Отец бережно взял в руки обрез, подошел ближе к окошку, тщательно осмотрел все детали, затем, направив ствол на свет и зажмурив один глаз, долго смотрел в канал. И еще что-то делал с обрезом, делал ловко, сноровисто и молча. До меня доносились легкие щелчки пружин, глуховатое, смягченное маслом клацанье и удовлетворительное «тэк-с, тэк-с» — любимое отцово присловье, когда он оставался чем-либо удовлетворен.
— Тэк-с, тэк-с, — сказал он и после осмотра обойм. — Молодец, хорошо проверил… Будто тебе с завода.
В жиденьком чердачном свете, под острым куполом крыши отец казался мне в чем-то таинственным и много-много знающим. Обрез в его руках бесконечно усиливал это мое детское представление, и я не скоро и не сразу понял, что ошибался. Все было как раз наоборот: таинственность сводилась только к тому, что отец хранил оружие незаконно. И знал он лишь то, что знали все. Другое дело — причины, одной из которых было и мучившее его сомнение.
«Это отчего же у нас так много вышло врагов?..»

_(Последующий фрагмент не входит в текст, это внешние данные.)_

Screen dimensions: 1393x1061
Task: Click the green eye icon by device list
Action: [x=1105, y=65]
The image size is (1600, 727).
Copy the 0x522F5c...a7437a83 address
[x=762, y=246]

Не мог он легко поверить в это.
А с другой стороны — хранение обреза. Сомнение всегда есть сомнение: вдруг и в самом деле врагов становится все больше?..
Так прочитываю я теперь эту особую страничку в жизни отца, невольно связывая ее со многими другими.

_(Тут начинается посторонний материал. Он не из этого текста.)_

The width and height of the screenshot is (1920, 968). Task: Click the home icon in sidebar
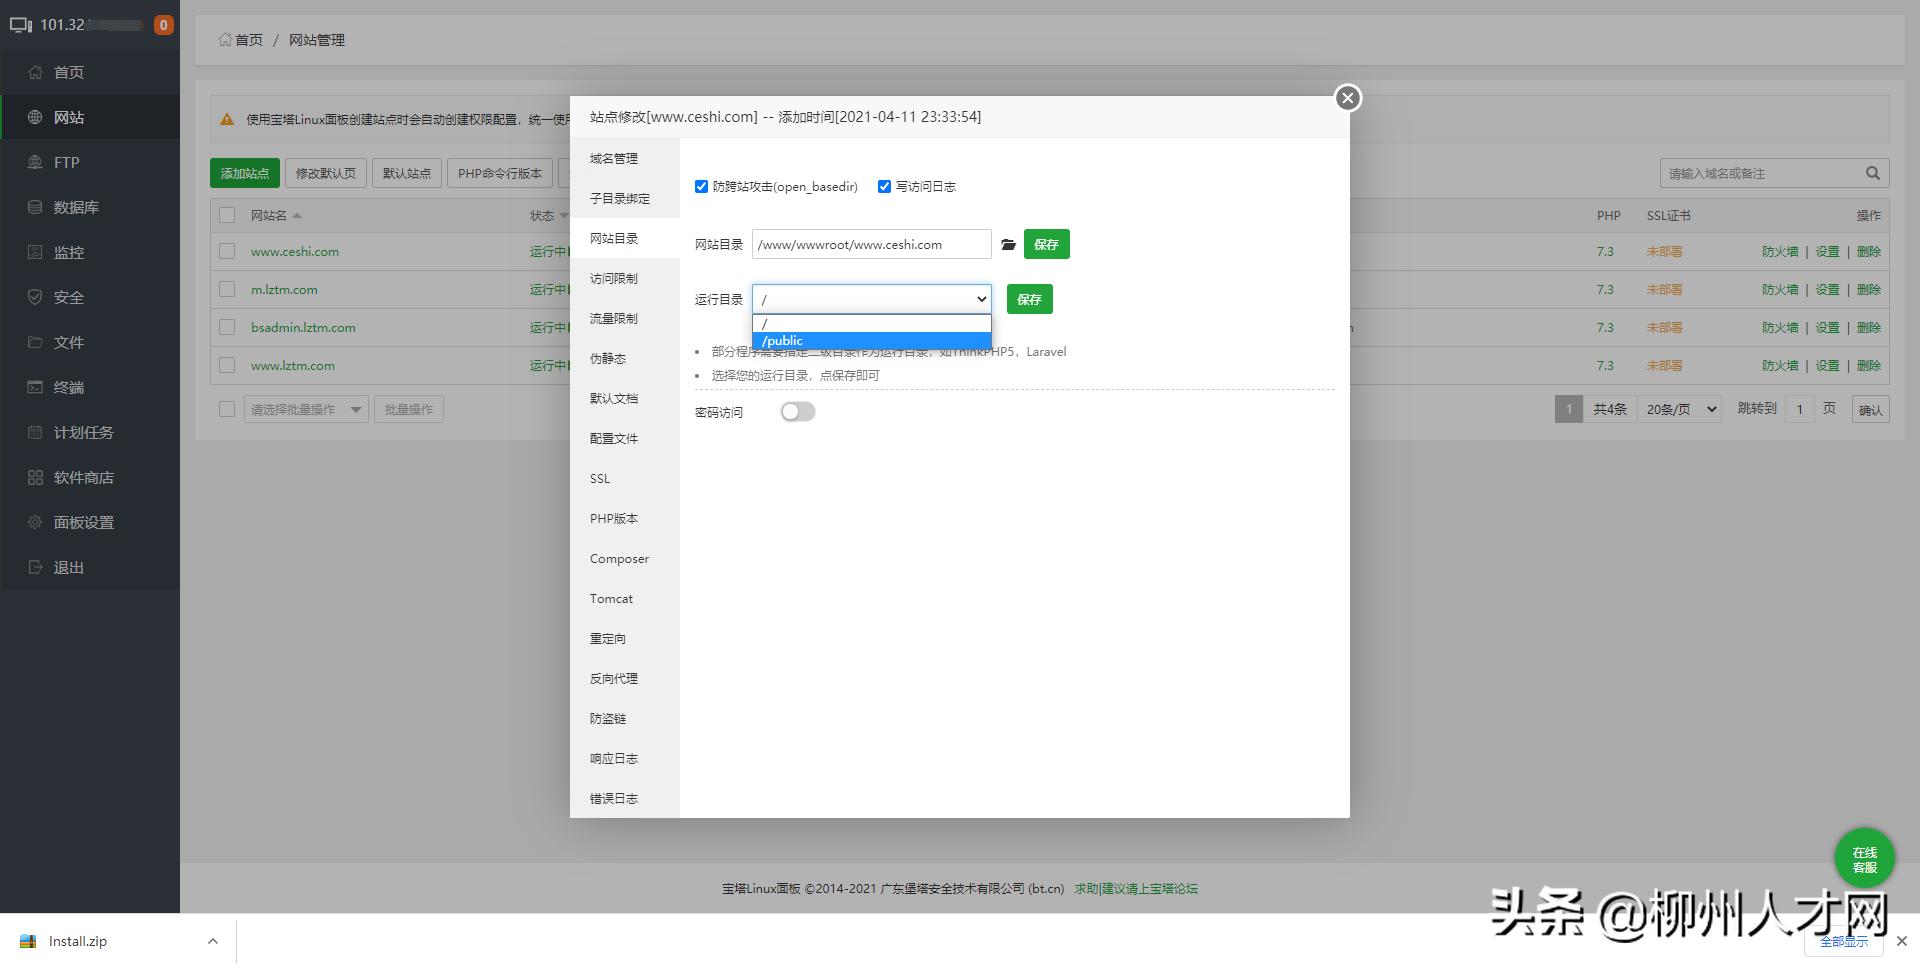[x=36, y=72]
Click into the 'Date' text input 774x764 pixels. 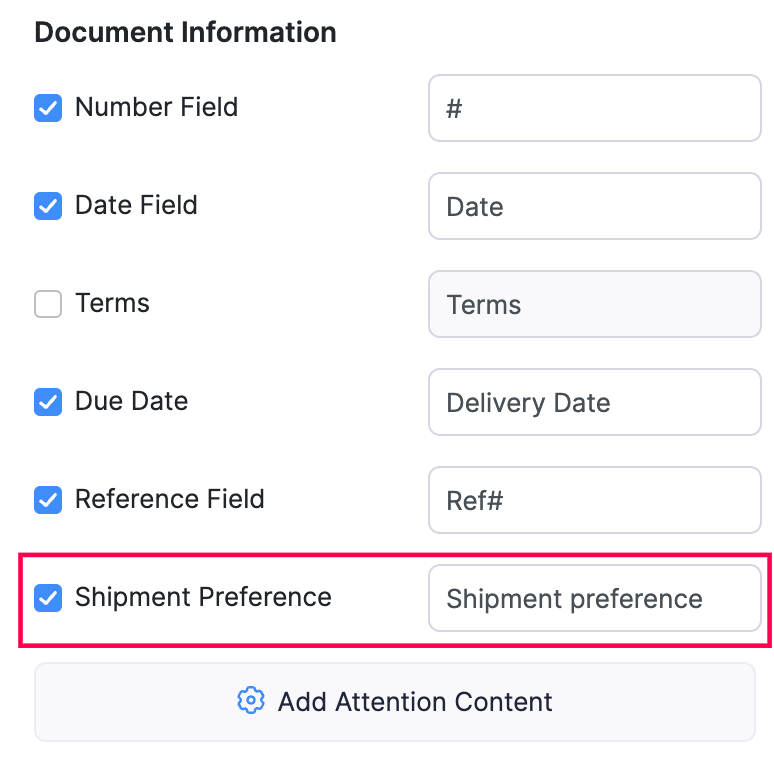coord(594,206)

Когда в первый свой, после войны, приезд домой я — опять же случайно! — нашел в сенях под рундуком заржавленный обрез, меня обдало холодком недоумения: рядом с обрезом лежали теперь не три, а только две обоймы. И, думая об этом, я вдруг как-то по-иному увидел это оружие: его укороченный, побуревший на срезе ствол неожиданно глянул на меня тяжелым и бездонно мстительным глазом Захара Вовка. А повернувшийся со ржаво-хрустящим скрипом затвор был, мне казалось, эхом того медлительного голоса, который однажды во время оккупации дохнул при встрече на улице самогонной вонью в лицо моей матери:
— Большевистский муженек твой, Стефановна, не подавал знаков близкого присутствия? Ага…
И не дожидаясь ответа:
— Обрезы наши ой как тосковали по ём при Советах. Ну а теперь бы мы с ним и без обрезов… По всей строгости фюрерского закону. — Захар вытянул перед лицом матери длинный и грязный указательный палец, прищурил один глаз и щелкнул языком: — Ага…

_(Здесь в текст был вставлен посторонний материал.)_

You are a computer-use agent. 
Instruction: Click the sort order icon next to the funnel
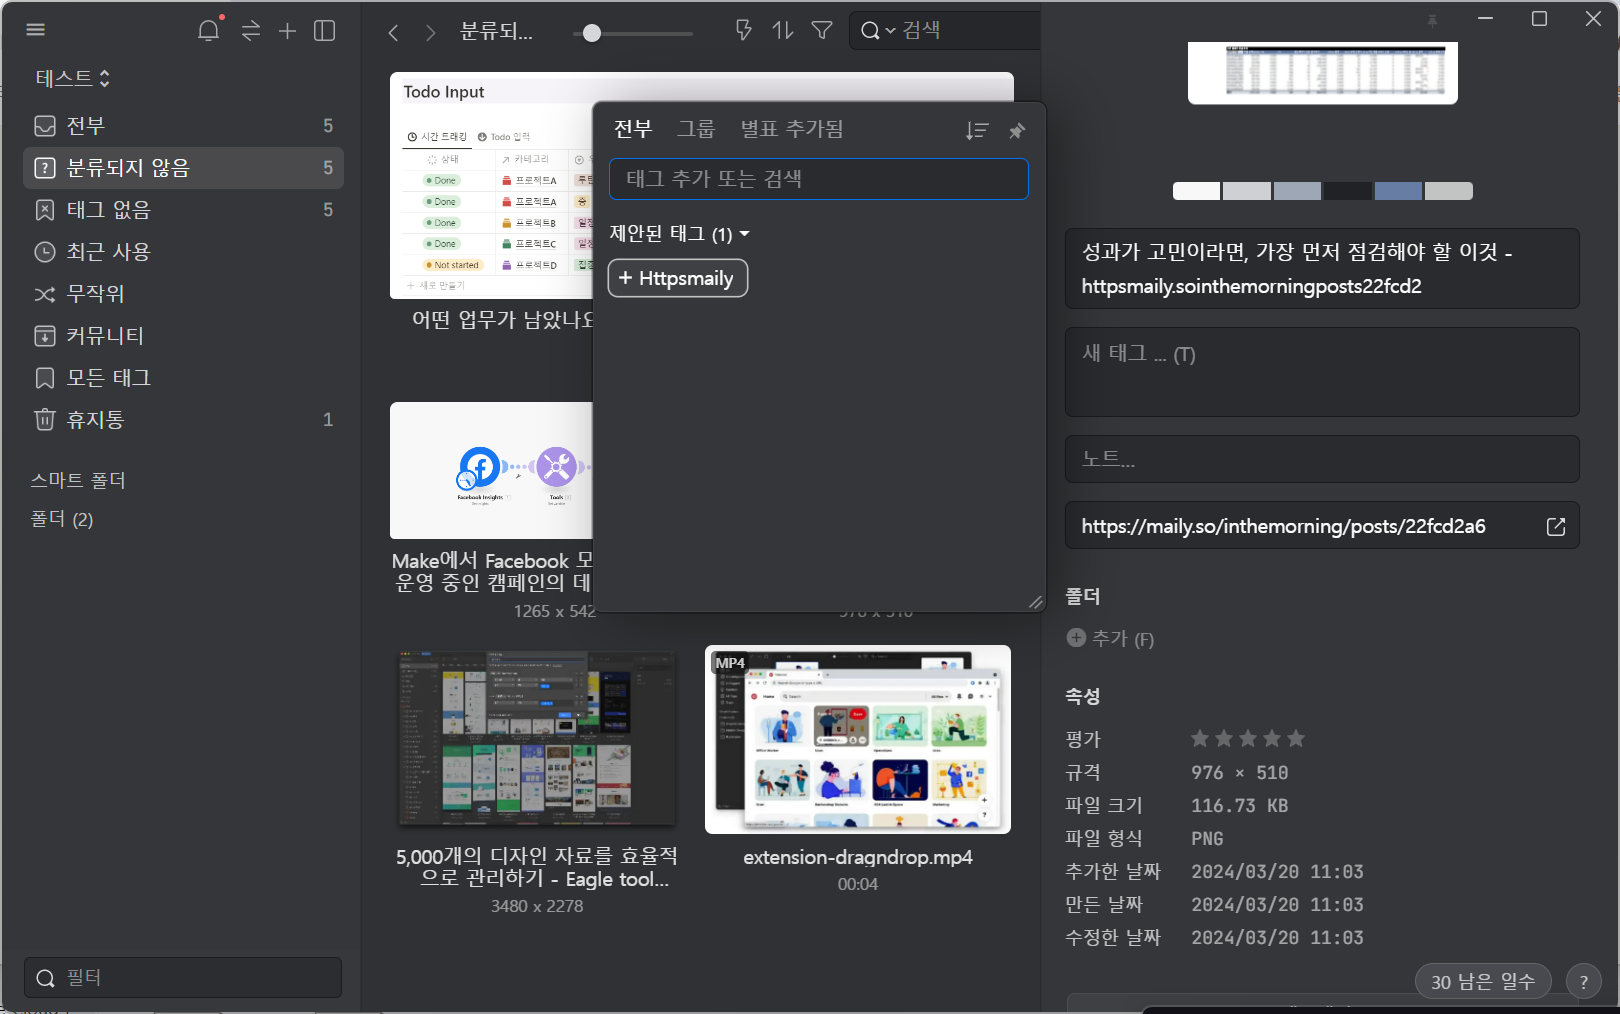click(782, 31)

— А чьи ж это «ваши» обрезы? — подавляя в себе обиду и злость, спросила мать.
— Он знает, хорошо знает. Ага. — Грязный палец второй раз выпростался у самых глаз матери, щелкнул язык, послышался натужно-торжествующий утробный смешок и сквозь него — растянутые, словно Захар кого передразнивал, слова: — Мы с ним, с большевичком твоим, на станции, при погрузке, отменно побеседовали. Не сказывал? — Захар умолк, испытующе и многозначительно сощурился.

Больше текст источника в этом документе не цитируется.